[WORK INSTRUCTION]:
Would you return each record that follows word for word, without its pictures?

[INFORMATION PROVIDED]:

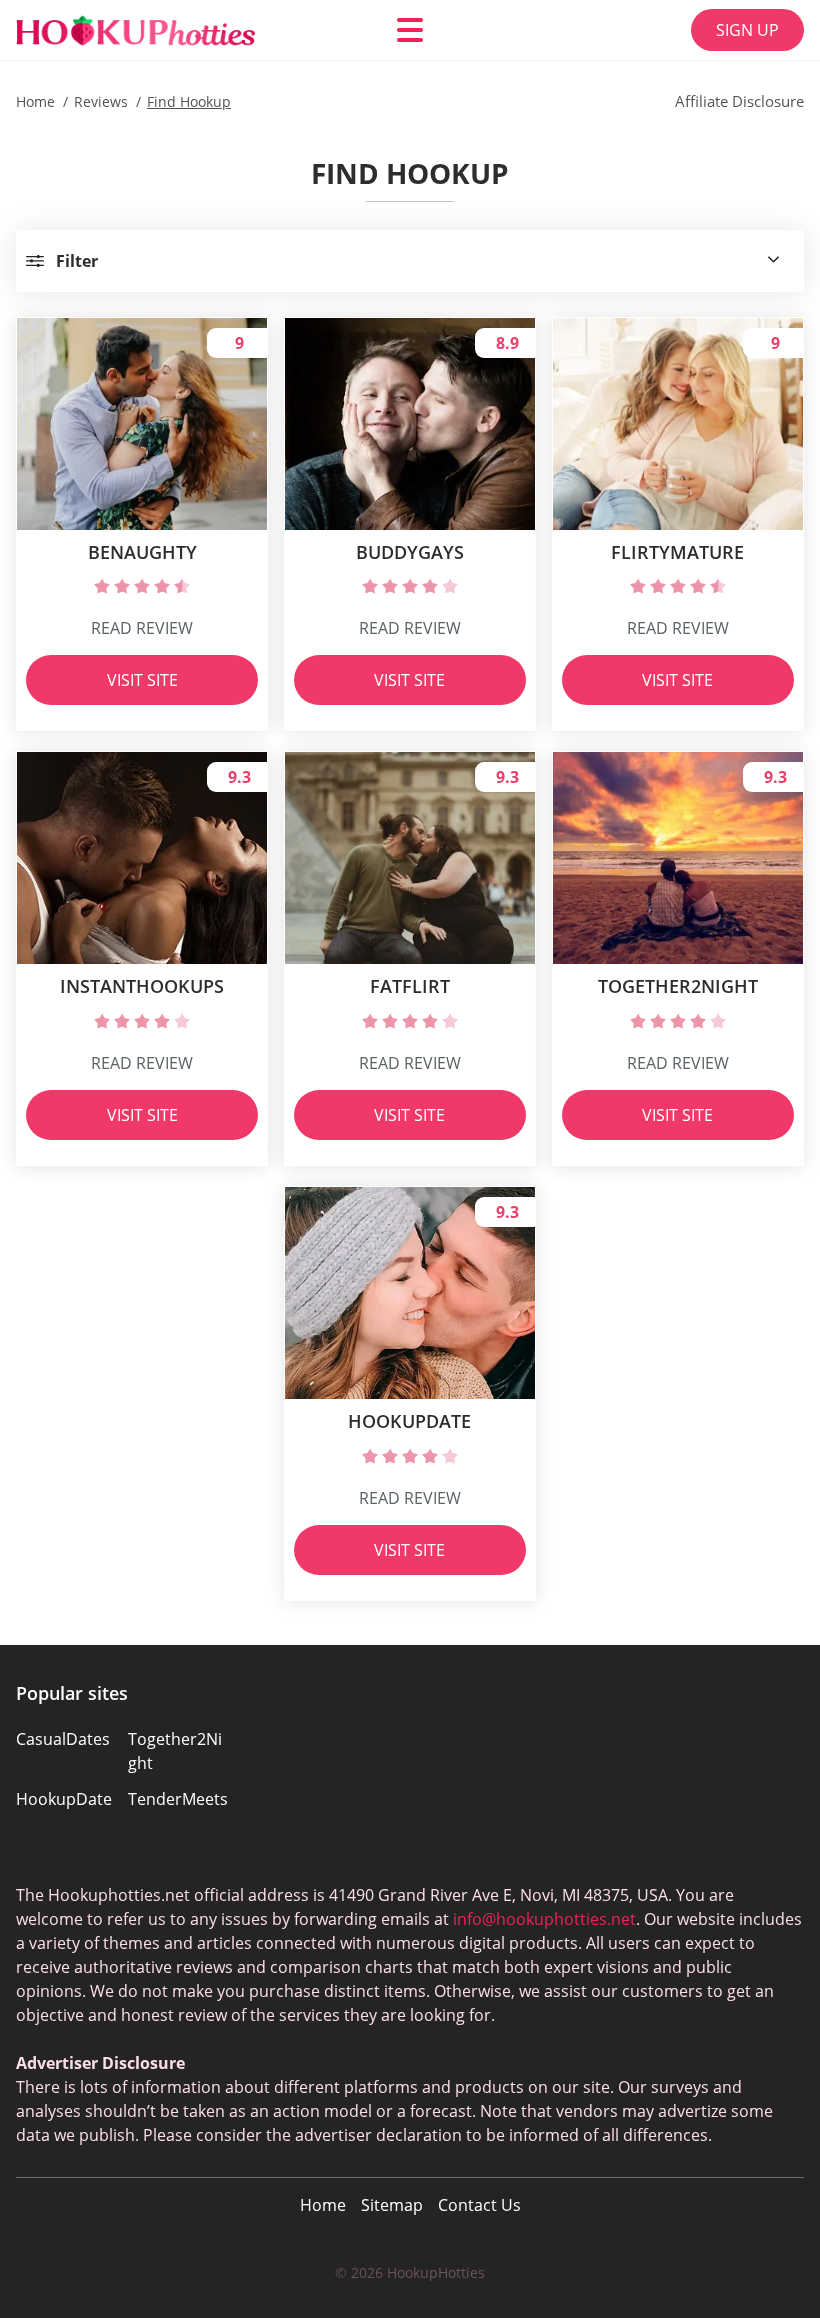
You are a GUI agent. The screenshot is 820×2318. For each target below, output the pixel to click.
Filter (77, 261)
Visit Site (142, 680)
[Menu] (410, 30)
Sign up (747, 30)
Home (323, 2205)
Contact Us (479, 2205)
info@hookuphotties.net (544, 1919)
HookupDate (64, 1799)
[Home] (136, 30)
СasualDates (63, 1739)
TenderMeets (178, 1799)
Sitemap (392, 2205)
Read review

[YOUR SOLUTION]:
You are a GUI agent. The screenshot is 820×2318. For each target below, output the pixel to click.
Filter (77, 261)
Visit Site (142, 680)
[Menu] (410, 30)
Sign up (747, 30)
Home (323, 2205)
Contact Us (479, 2205)
info@hookuphotties.net (544, 1919)
HookupDate (64, 1799)
[Home] (136, 30)
СasualDates (63, 1739)
TenderMeets (178, 1799)
Sitemap (392, 2205)
Read review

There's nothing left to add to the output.